Hansberry herself was a challenge to the role of women in her days (50s). Not only was she college-educated, marched on picket lines but she even made speeches in street corners. A Raisin In The Sun won the best play, awarded by the New York Drama Critic’s Circle, making her no only the first American woman but also the first black, to win that award (American Biography Online). Women, who wanted to be more than just staying beside their husbands and children, could easily identify themselves with the strong willed and determined Beneatha – first woman ever, to win a play writing award.

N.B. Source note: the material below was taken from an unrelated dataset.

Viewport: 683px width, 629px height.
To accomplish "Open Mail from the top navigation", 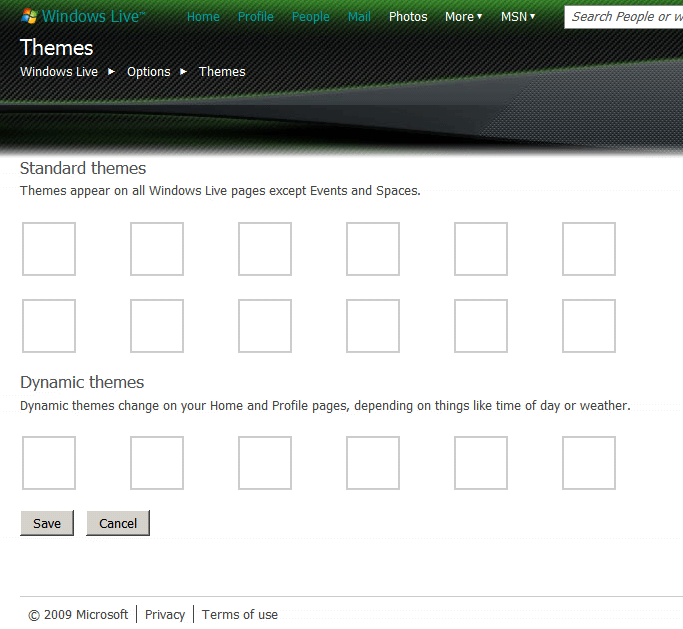I will click(359, 17).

The story of the Youngers, overcoming trials and obtaining ownership of a home and class elevation is parallel to the dream of all African Americans, in post war United States. A Raisin In The Sun has a universal appeal even until today, given that there is still not yet complete equality between women and men. For example, there has ever been a female president in US history; there is even a very small percentage of women leaders in the world (as compared to men). The women who work outside of home are still expected to take care of domestic chores and childbearing with little to no assistance from men, just like Ruth Younger. Looking at some TV shows such as Desperate Housewives and The Real Housewives, show men as the principal breadwinners. We all (no matter the race or background) want to live in a “nice” neighborhood. There is a saying that goes “Behind every successful man is a good woman,” it is still very true today. In portraying the hardships and struggles of an African American family in the 50s, Hansberry clearly gave the whole world, a play, which will always matter, for many years to come.

Works Cited

American National Biography Online,

Carnegie, Dale. “How to Help Your Husband Get Ahead,” Coronet, January 1954, 65.

Hansberry, Lorraine. “A Raisin In The Sun,” With an Introduction by Robert Nemiroff New York: Random House, 1994.

Jackson, Kenneth T. “Crabgrass Frontier: The Suburbanization of the United States,” New York: Oxford Press, 1985, p. 232.

Wiese, Andrew. “The New Suburban History,” Edited by Kevin M. Kruse and Thomas J. Sugrue Chicago and London: University of Chicago Press, p. 105.